◆ Aim of the exercise: Beginning at the line with "Task: Click the Color" in the records below, return each line up to and including the last, exactly as it stands, but not the pictures.

Stored records
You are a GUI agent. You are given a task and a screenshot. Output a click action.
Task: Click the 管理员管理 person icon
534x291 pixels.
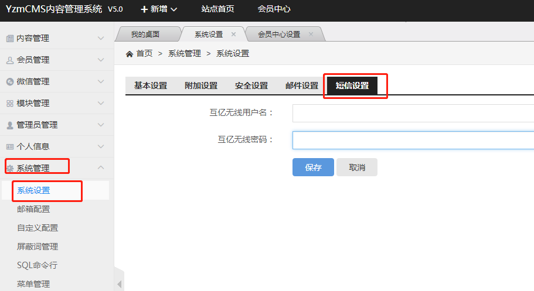point(9,125)
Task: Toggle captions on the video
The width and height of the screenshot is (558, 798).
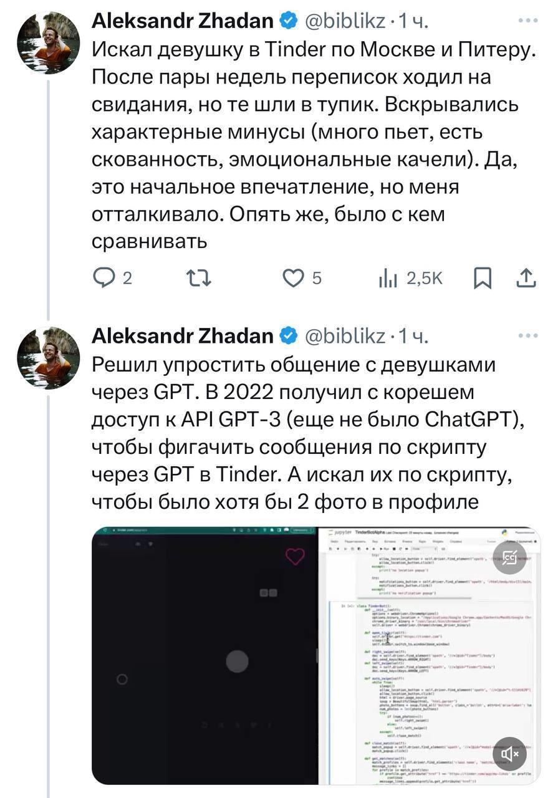Action: tap(509, 559)
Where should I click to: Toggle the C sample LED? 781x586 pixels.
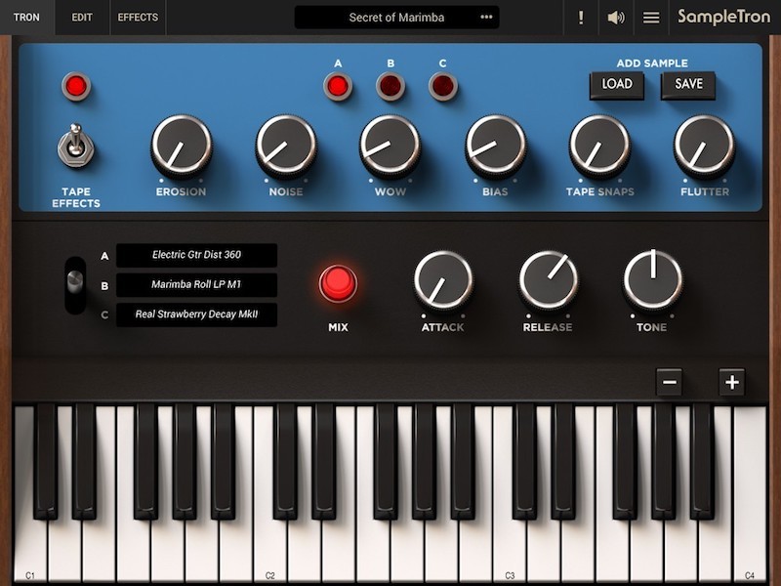(x=442, y=87)
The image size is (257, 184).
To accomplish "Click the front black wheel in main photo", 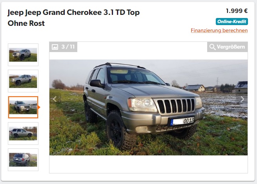I will pos(119,130).
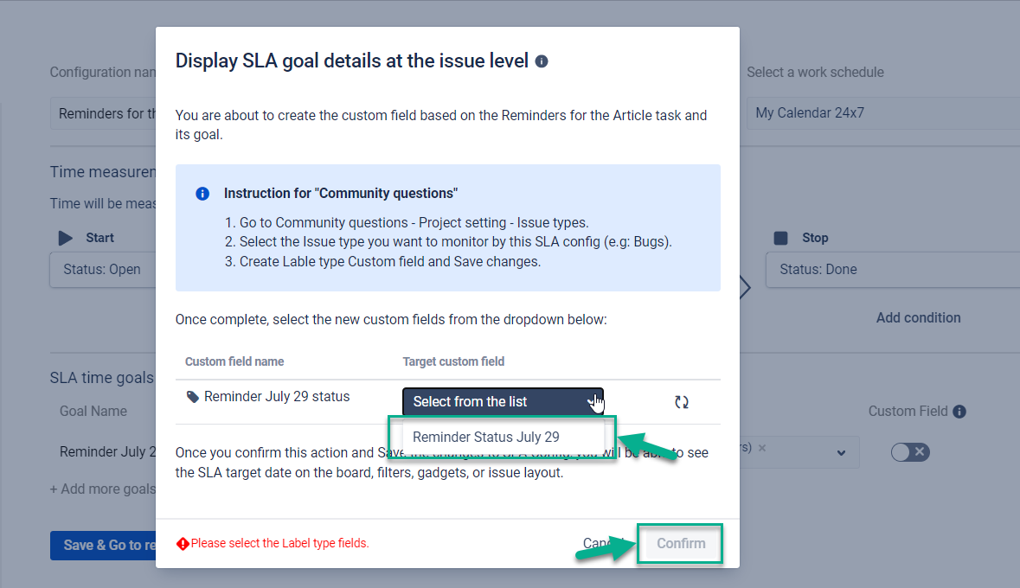Image resolution: width=1020 pixels, height=588 pixels.
Task: Click the red error icon near the warning message
Action: point(181,543)
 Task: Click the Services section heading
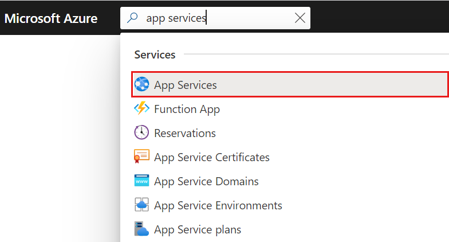point(155,55)
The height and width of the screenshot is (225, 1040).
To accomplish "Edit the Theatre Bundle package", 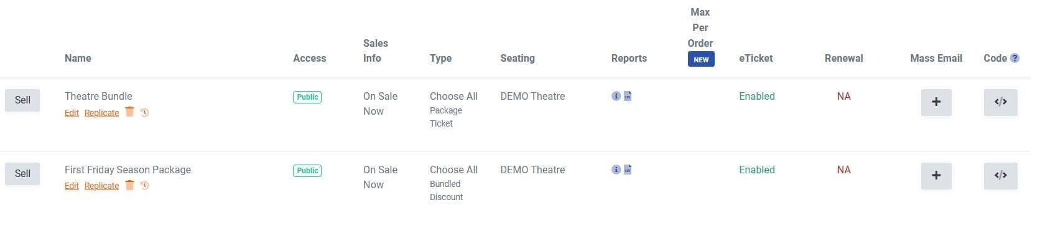I will [72, 113].
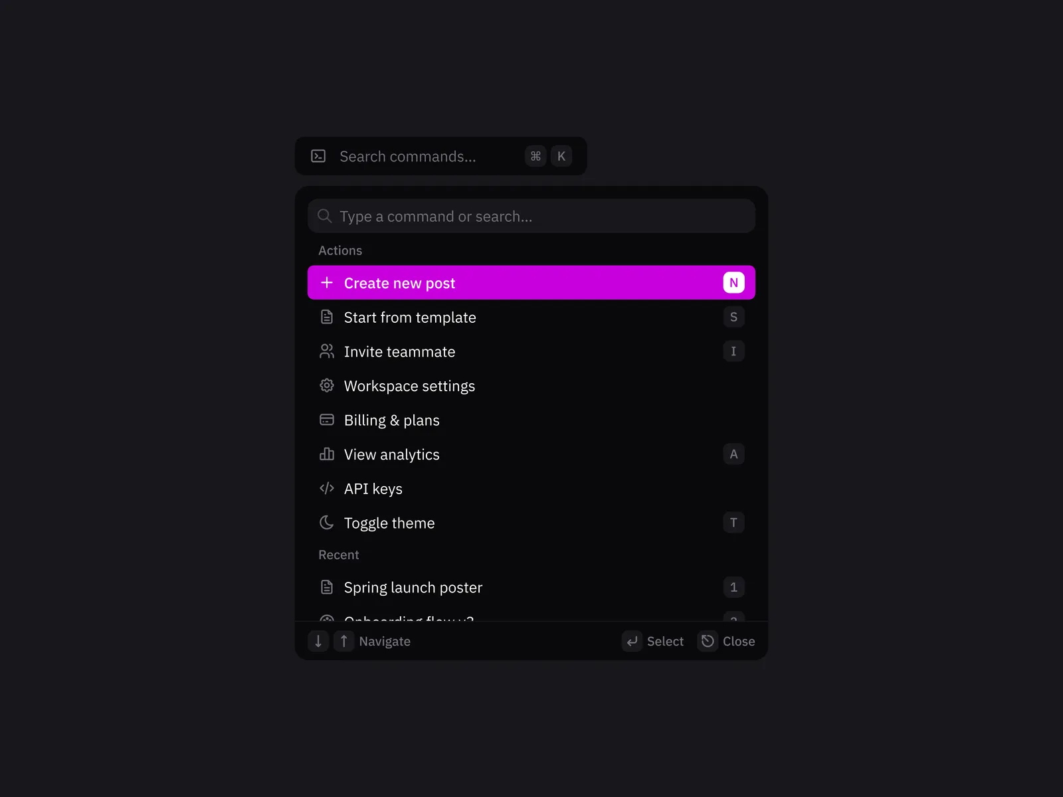Click the down arrow Navigate key
The height and width of the screenshot is (797, 1063).
pyautogui.click(x=318, y=641)
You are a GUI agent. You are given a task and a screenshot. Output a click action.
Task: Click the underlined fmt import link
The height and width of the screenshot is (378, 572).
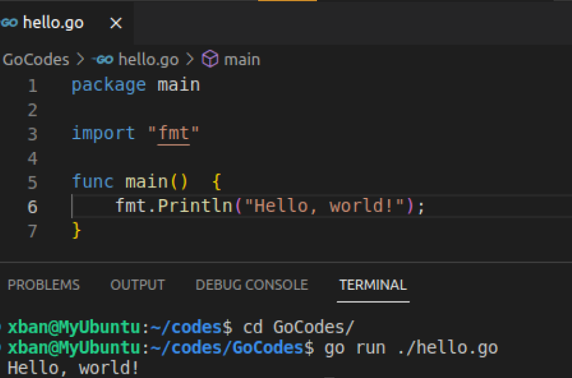coord(174,133)
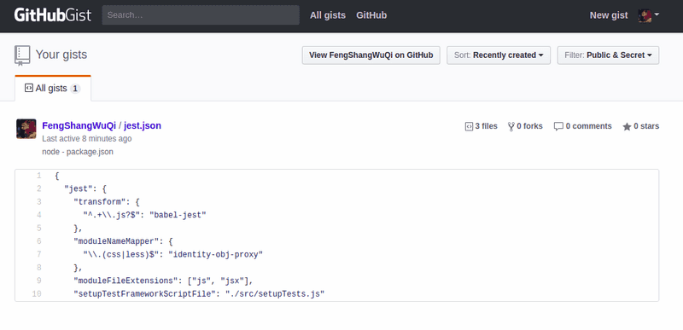Click the 0 forks fork icon
Screen dimensions: 683x330
511,126
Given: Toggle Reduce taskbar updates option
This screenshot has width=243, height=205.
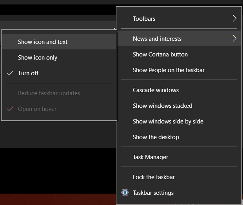Looking at the screenshot, I should 49,93.
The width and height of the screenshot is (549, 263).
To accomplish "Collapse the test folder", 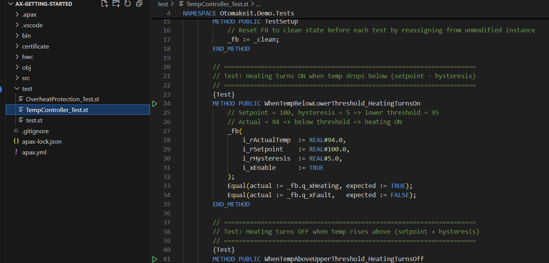I will (18, 88).
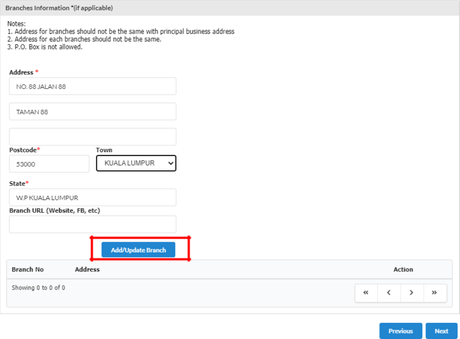
Task: Focus the empty Branch URL input box
Action: [92, 225]
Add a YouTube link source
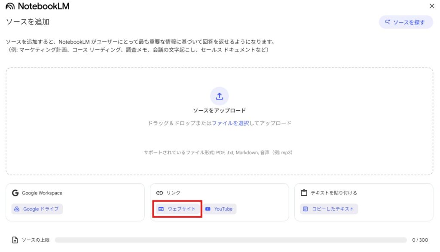440x252 pixels. [x=219, y=209]
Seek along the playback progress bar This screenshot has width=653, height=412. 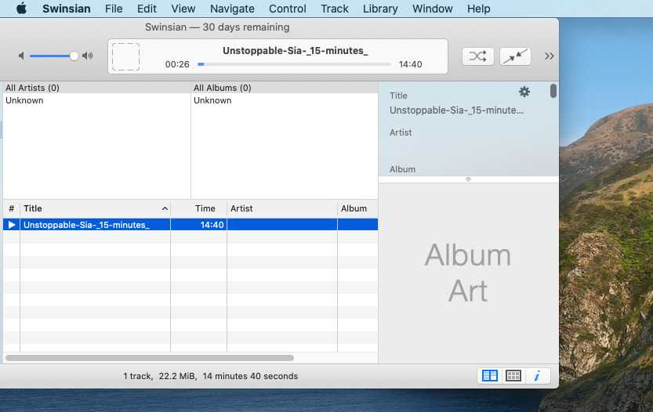pyautogui.click(x=294, y=64)
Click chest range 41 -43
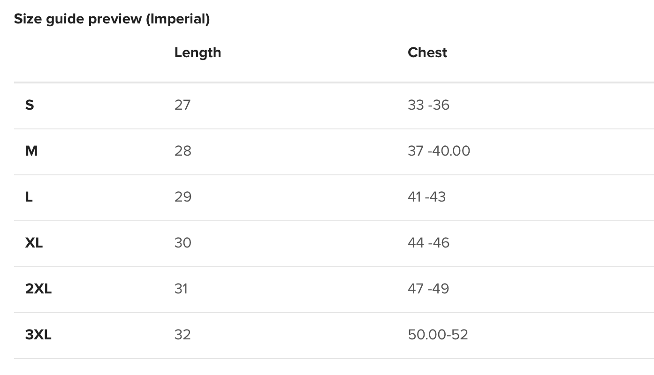Image resolution: width=654 pixels, height=375 pixels. click(x=426, y=197)
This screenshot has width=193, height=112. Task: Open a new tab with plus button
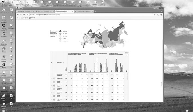pyautogui.click(x=95, y=11)
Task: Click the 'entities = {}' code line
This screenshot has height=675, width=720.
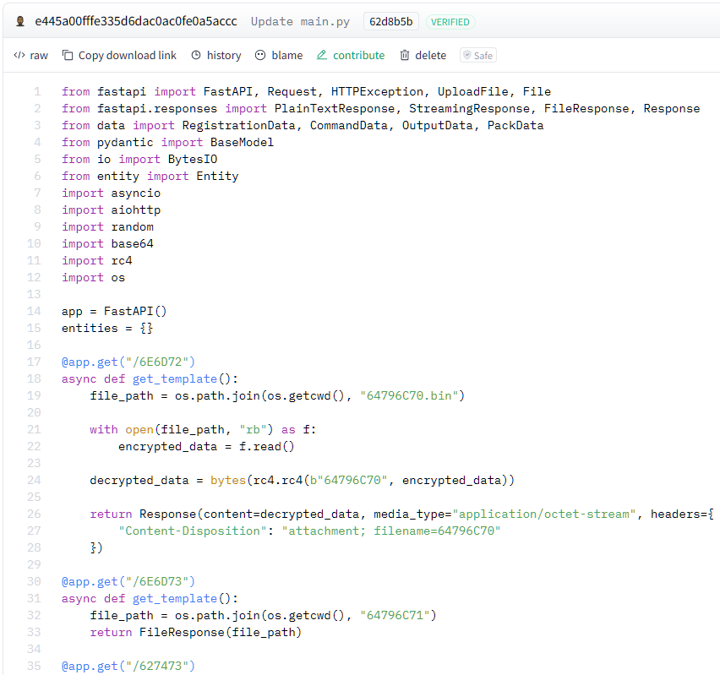Action: point(107,328)
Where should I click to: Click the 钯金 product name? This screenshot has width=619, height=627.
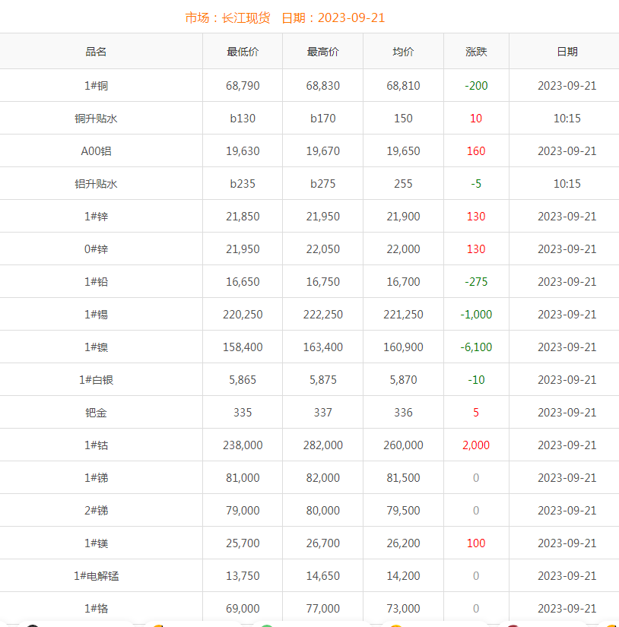click(x=96, y=413)
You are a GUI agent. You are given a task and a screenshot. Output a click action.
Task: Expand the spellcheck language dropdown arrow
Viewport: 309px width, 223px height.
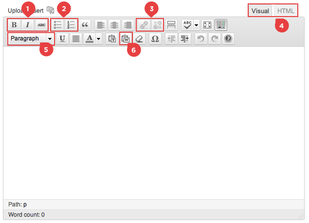[197, 24]
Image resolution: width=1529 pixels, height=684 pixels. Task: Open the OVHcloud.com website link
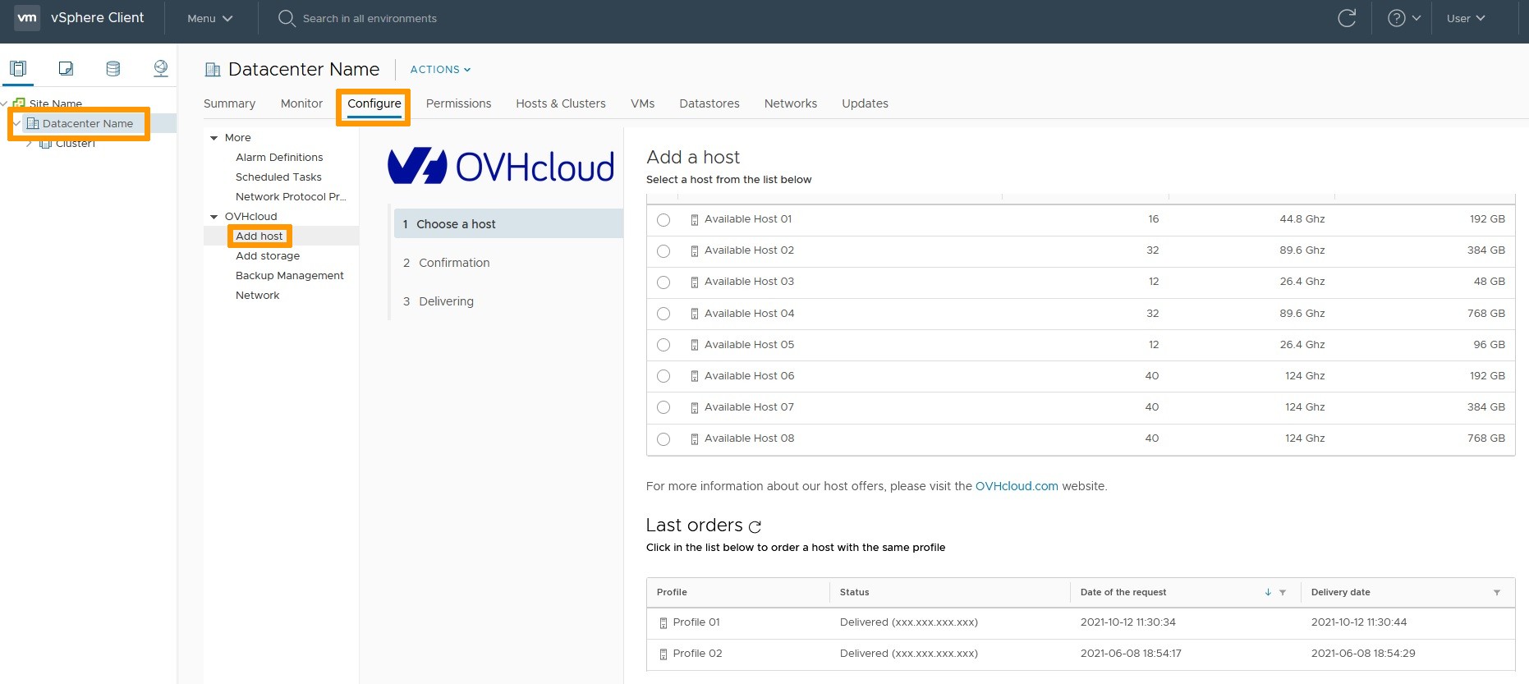1017,486
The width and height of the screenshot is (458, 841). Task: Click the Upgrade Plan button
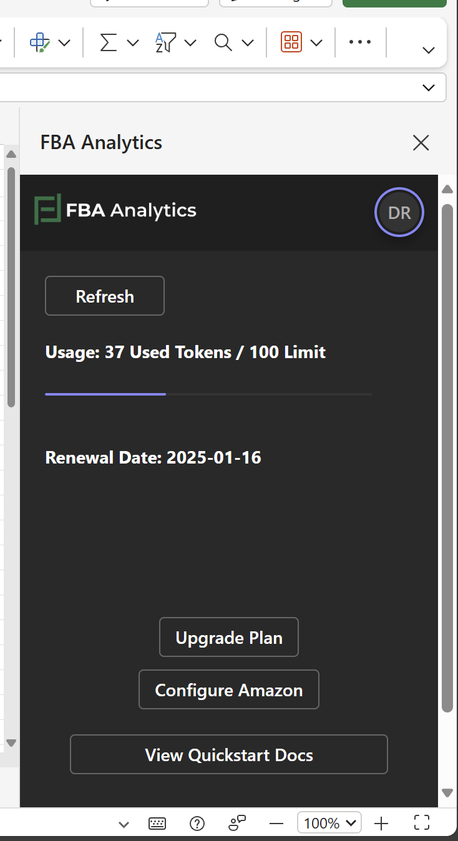point(229,638)
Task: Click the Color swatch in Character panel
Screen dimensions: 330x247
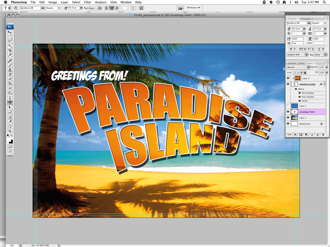Action: pyautogui.click(x=319, y=43)
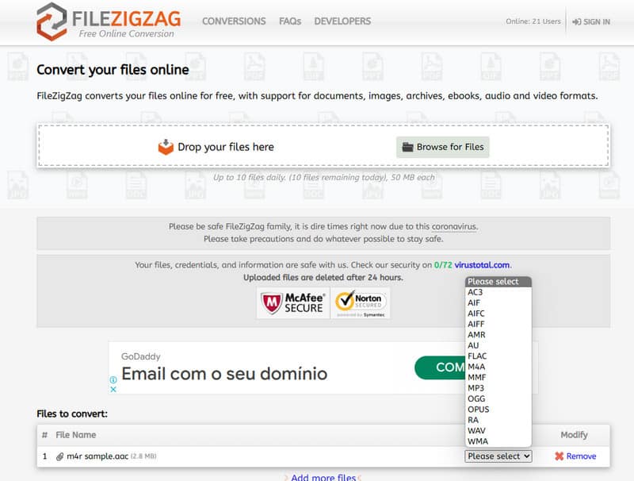Click the sign-in arrow icon
Image resolution: width=634 pixels, height=481 pixels.
[577, 22]
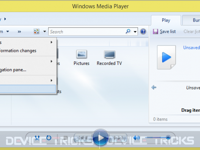Click the Clear list button
This screenshot has width=200, height=150.
point(192,31)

◆ Answer for the task:
Task: Click the Color swatch in Character panel
Screen dimensions: 330x247
Action: pyautogui.click(x=319, y=43)
Click the sign-in arrow icon
Image resolution: width=634 pixels, height=481 pixels.
[577, 22]
Click the Clear list button
This screenshot has width=200, height=150.
point(192,31)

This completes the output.